Lyon, France – June 4, 2018 – Osivax, a clinical stage biopharmaceutical company currently focused on the development of a universal influenza vaccine candidate, announced today that the Belgian health authority approved the initiation of a first-in-human clinical trial evaluating the safety and immunogenicity of OVX836, a universal influenza vaccine candidate, in healthy volunteers.

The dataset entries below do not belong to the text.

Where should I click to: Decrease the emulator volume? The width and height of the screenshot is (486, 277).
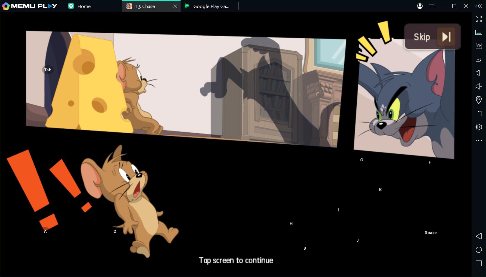coord(479,86)
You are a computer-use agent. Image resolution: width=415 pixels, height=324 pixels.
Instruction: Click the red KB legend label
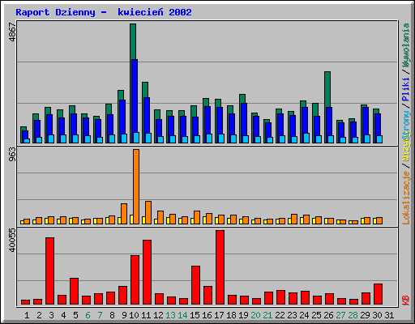click(x=406, y=301)
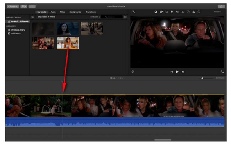Viewport: 231px width, 144px height.
Task: Go back to Projects
Action: pyautogui.click(x=13, y=6)
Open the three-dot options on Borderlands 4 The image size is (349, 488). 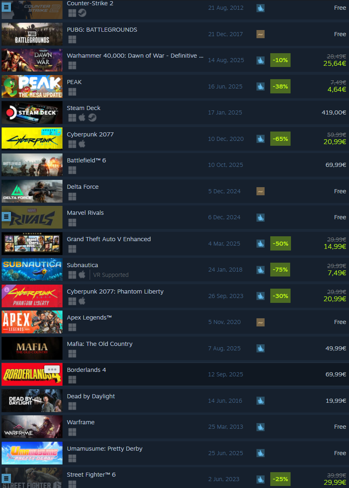coord(52,369)
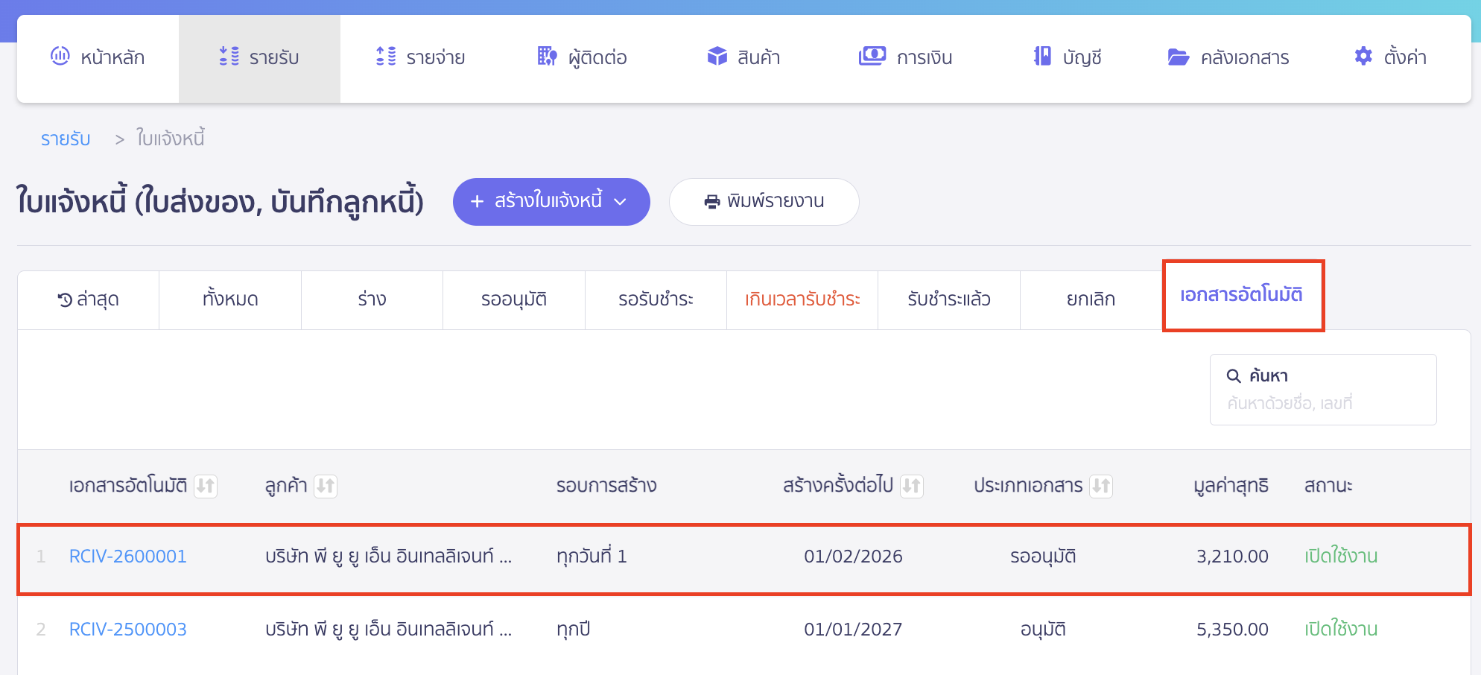Select รายรับ in the top navigation

point(259,56)
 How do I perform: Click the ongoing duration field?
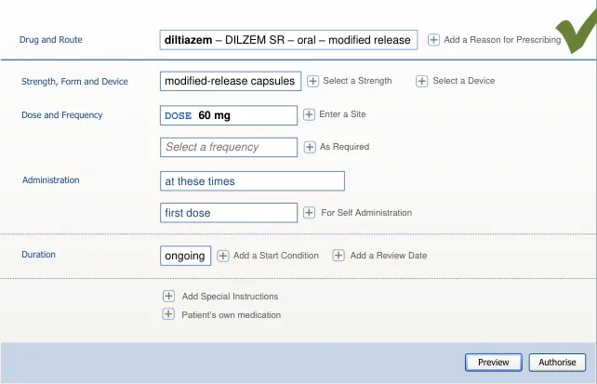[185, 256]
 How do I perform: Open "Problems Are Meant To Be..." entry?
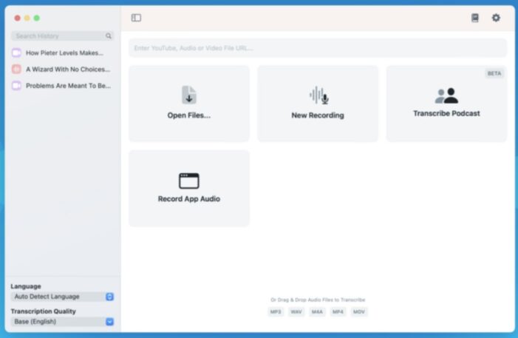click(x=67, y=86)
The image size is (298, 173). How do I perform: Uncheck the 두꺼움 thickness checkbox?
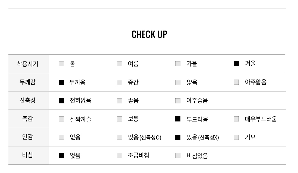61,82

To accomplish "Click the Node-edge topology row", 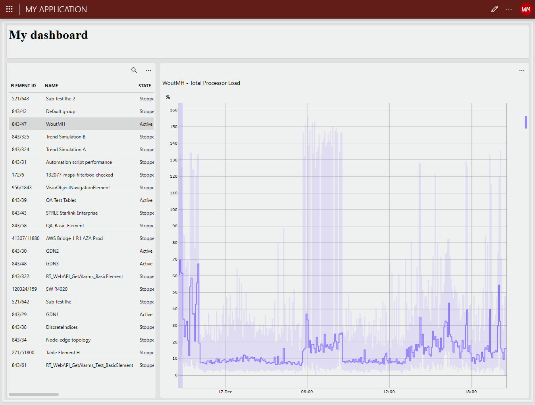I will 68,340.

This first-in-human phase I study is a randomized, observer-blind, placebo-controlled dose escalating trial, conducted in the Centre for the Evaluation of Vaccination (CEV) at the University of Antwerp. 72 healthy subjects between 18 to 49 years old will be enrolled and followed during 22 weeks to evaluate the safety and the immune response of OVX836. The recruitment is on schedule with the first volunteer starting mid June.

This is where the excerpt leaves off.